This blog post has been updated (4/15/14) to share our advised next steps for Fidelis XPS users. If you are not a Fidelis XPS user but you have questions on what your next steps should be regarding the Heartbleed threat, please leave a comment and our geeks will do their best to help.
Unless you’re hiding under a rock, there’s no doubt you’ve seen all of the panic and flurry surrounding Heartbleed. There are loads of reports and technical details available with a simple search, here are the highlights along with some helpful resources surrounding the issue.
Heartbleed was reported Monday evening as a major vulnerability (CVE-2014-0160) in OpenSSL versions 1.0.1 – 1.0.1f, one that has been around for some time. A patch has been released (OpenSSL 1.0.1g) and you can find more information about that here. OpenSSL is an implementation of the encryption technology Secure Sockets Layer (SSL) or Transport Security Layer (TSL). It implements basic cryptography functions and utilities whose main job is to keep communications between a web browser and server secure. There are other applications that also utilize the technology such as any that would need to encrypt the data they send back and forth.

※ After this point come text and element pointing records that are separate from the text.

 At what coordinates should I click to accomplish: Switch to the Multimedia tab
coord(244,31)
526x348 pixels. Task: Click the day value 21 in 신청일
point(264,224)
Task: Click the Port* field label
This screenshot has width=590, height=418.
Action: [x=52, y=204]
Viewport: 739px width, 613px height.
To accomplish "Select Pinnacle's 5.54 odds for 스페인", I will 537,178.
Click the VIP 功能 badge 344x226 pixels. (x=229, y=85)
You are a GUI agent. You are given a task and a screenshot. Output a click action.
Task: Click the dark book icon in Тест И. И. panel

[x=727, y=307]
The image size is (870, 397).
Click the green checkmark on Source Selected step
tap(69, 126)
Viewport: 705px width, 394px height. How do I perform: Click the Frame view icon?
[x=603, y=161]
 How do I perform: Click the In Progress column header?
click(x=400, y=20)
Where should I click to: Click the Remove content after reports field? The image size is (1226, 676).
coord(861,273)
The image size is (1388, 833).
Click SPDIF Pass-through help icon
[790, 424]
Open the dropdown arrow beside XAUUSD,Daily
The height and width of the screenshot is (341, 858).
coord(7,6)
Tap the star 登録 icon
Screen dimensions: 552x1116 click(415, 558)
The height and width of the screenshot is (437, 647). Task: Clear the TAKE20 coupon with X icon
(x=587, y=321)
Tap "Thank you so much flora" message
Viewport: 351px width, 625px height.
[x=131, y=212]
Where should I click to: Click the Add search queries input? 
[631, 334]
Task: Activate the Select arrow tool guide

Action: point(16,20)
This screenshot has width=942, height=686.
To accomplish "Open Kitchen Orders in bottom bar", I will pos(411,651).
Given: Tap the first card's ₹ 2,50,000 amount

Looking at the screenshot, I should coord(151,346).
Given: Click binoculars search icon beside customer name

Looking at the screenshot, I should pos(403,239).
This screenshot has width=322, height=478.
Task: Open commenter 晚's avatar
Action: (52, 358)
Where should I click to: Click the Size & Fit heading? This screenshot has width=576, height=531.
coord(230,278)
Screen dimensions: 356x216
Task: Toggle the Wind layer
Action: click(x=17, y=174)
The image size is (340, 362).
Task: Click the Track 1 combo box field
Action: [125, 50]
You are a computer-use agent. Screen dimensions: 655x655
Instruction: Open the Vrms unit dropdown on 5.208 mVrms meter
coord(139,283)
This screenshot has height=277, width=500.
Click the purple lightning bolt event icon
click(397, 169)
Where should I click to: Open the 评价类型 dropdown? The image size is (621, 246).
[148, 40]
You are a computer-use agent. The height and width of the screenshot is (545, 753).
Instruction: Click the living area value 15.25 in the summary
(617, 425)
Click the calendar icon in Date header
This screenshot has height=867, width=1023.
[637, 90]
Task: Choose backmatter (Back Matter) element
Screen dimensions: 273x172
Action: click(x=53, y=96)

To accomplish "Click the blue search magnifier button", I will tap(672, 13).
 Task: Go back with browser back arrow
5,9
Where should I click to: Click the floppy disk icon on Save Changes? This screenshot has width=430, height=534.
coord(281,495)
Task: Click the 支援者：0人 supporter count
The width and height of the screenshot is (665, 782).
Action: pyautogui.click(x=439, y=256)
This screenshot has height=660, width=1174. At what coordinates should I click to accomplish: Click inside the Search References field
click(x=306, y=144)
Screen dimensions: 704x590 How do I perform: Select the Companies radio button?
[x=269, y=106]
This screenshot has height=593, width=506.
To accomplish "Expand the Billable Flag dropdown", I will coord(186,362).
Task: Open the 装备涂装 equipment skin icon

The gory details surrounding the bug show an attacker has the ability to read the private memory of the remote system in 64kb chunks. Without having any credentials the attacker could gain access to privileged data such as certificates, usernames, and passwords just to name a few. This data could be leveraged for larger future attacks. To make matters worse, the attacker can do all this and go undetected in logs. We may never know the full impact of Heartbleed. This isn’t going to be an easy fix. While a patch does exist, vulnerable systems will have to regenerate key data such as: encryption keys, usernames, and passwords. Only then can trust be restored in future use of the sites’ services.
How does this affect you?
For the average user, unfortunately there isn’t a whole lot you can do. Once a vulnerable site has been updated, password changes will be necessary.
For those who utilize one of the vulnerable versions of OpenSSL, there are websites and scripts available to test for the vulnerability in your servers alongside checking your version number. A good description of the vulnerability is available here.
There are a lot of factors to consider for the affected server to include (summarized from heartbleed.com):
- Patching any vulnerable systems to OpenSSL 1.0.1g
- Revoking old key pairs
- Changing ALL passwords
- Invalidating all session keys and cookies
- Evaluating any content that was handled by vulnerable servers and taking action accordingly
- Evaluating any additional information that could have been leaked such as memory addresses and other private security measures.
For more technical details on Heartbleed, check out the Q&A.
Next Steps for Fidelis XPS Users
Last week, a patch was issued to Fidelis XPS users, along with a new policy that provides detection of (a) attempted exploitation of the vulnerability involving malformed heartbeat requests (b) successful exploitation i.e. the return of data in TLS heartbeat responses. The use of these rules allows enterprises to quickly detect exploit attempts, as well as systems that continue to be vulnerable and are clearly responding with data, presumably retrieved from system memory.
Fidelis customers are advised to update to the latest version of Fidelis XPS and follow instructions to reset private keys where applicable. Further, they should apply the patch and corresponding rules that allow for detection of exploits related to this vulnerability.